Summary: A patient with Goldenhar's syndrome (oculoauriculovertebral dysplasia) and unilateral aplasia of all semicircular canals is presented. This is the first report of such a finding and may support the hypothesis that Goldenhar's syndrome and the CHARGE association have a common pathogenetic mechanism.

Oculoauriculovertebral dysplasia, also referred to as Goldenhar's syndrome, was first described in 1952. The condition is a clinically heterogeneous disorder. In its most typical presentation, it is characterized by hemifacial microsomia in association with other anomalies, including vertebral defects and epibulbar dermoids. Bilateral involvement of the craniofacies is known to occur, however, with one side being more severely affected than the other side. Cardiac, renal, anal, and CNS malformations have been reported to occur in patients with Goldenhar's syndrome. The cause of the condition remains unclear (1). The cause of Goldenhar's syndrome seems to be heterogeneous (2). Most cases are sporadic. However, familial cases and concordant monozygotic twins have been reported, suggesting a genetic origin (3). In addition, several chromosomal abnormalities have been documented in affected individuals (4).

A wide variety of external and middle ear malformations have been described in association with the syndrome. These anomalies result from maldevelopment of structures derived from the first and second branchial arches. Inner ear malformations have also been reported in patients with oculoauriculovertebral dysplasia but are very rare (5, 6).

We present the CT and MR imaging findings of a patient with oculoauriculovertebral dysplasia. A unique malformation of the labyrinth with unilateral aplasia of the semicircular canals was observed in the proband.

Case Report

At the age of 3 months, a boy with Goldenhar's syndrome was referred for imaging studies of the temporal bone. The diagnosis of Goldenhar's syndrome was made based on the association of anal atresia, cervical vertebral fusion at the C6–C7 level, hemifacial microsomia with microtia, a preauricular tag, and narrowing of the external auditory canal on the right side. In addition, a solitary left kidney and ventricular septal defect were found.
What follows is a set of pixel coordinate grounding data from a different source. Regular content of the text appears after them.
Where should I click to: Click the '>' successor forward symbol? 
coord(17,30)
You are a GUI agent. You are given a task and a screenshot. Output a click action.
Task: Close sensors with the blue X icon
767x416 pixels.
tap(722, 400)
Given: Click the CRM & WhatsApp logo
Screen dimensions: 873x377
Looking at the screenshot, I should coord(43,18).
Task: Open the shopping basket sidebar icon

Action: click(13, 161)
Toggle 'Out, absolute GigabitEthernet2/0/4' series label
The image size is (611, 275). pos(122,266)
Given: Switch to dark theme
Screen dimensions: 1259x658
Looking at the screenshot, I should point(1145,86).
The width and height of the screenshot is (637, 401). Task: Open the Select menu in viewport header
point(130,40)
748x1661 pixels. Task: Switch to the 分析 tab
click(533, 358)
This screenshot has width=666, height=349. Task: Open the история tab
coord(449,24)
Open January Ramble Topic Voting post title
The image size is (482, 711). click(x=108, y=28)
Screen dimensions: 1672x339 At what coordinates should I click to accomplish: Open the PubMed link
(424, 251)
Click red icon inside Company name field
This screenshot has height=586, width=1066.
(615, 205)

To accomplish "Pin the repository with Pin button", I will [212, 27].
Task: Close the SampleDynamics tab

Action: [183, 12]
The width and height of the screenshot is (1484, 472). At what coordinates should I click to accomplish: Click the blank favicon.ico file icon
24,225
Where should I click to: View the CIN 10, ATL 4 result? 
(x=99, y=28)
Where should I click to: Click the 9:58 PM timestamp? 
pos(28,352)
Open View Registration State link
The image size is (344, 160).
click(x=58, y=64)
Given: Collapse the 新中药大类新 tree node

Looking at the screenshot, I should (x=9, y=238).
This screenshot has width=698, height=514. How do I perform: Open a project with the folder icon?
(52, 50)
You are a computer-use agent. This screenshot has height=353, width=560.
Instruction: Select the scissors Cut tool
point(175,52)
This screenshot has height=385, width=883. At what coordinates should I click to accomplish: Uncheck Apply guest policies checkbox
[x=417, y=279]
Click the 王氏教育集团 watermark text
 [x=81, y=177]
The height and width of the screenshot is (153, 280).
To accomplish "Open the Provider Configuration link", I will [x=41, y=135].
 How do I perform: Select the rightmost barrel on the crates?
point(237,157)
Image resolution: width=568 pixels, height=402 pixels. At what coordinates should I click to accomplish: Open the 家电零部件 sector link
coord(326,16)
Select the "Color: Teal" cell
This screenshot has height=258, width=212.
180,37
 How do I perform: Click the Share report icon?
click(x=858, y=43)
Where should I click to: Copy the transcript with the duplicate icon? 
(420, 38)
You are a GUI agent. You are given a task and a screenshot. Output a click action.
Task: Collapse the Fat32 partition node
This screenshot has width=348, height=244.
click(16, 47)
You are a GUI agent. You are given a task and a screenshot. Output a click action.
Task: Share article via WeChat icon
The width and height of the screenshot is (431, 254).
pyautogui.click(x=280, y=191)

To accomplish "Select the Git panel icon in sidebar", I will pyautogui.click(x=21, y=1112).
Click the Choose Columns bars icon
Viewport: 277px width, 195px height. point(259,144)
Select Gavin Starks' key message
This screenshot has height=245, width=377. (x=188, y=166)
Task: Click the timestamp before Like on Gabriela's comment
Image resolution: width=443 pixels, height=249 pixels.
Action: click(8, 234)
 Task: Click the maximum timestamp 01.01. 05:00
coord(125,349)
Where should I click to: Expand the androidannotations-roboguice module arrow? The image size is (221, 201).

The patient underwent a temporal bone CT examination using contiguous 1-mm-thick axial sections made parallel to the infraorbital-meatal line. Images were reconstructed with a matrix size of 512 × 512 and a 10-cm field of view. Opacification of the middle ear and mastoid was noted on the left side, with preservation of the ossicular chain (Fig 1A). The inner ear was normal. The facial nerve canal showed a normal course. On the right side, multiple anomalies were detected. The external auditory canal was narrow, but no atretic plate was present. Malrotation of the ossicular chain with fixation to the walls of the tympanic cavity was present (Fig 1B). The cavity was also opacified. The stapes was not found. Enlargement of the vestibular aqueduct was noted, as was cochlear dysplasia, with modiolar deficiency (Fig 1C). No semicircular canals were present on the right side. The facial nerve canal was also absent.

fig 1.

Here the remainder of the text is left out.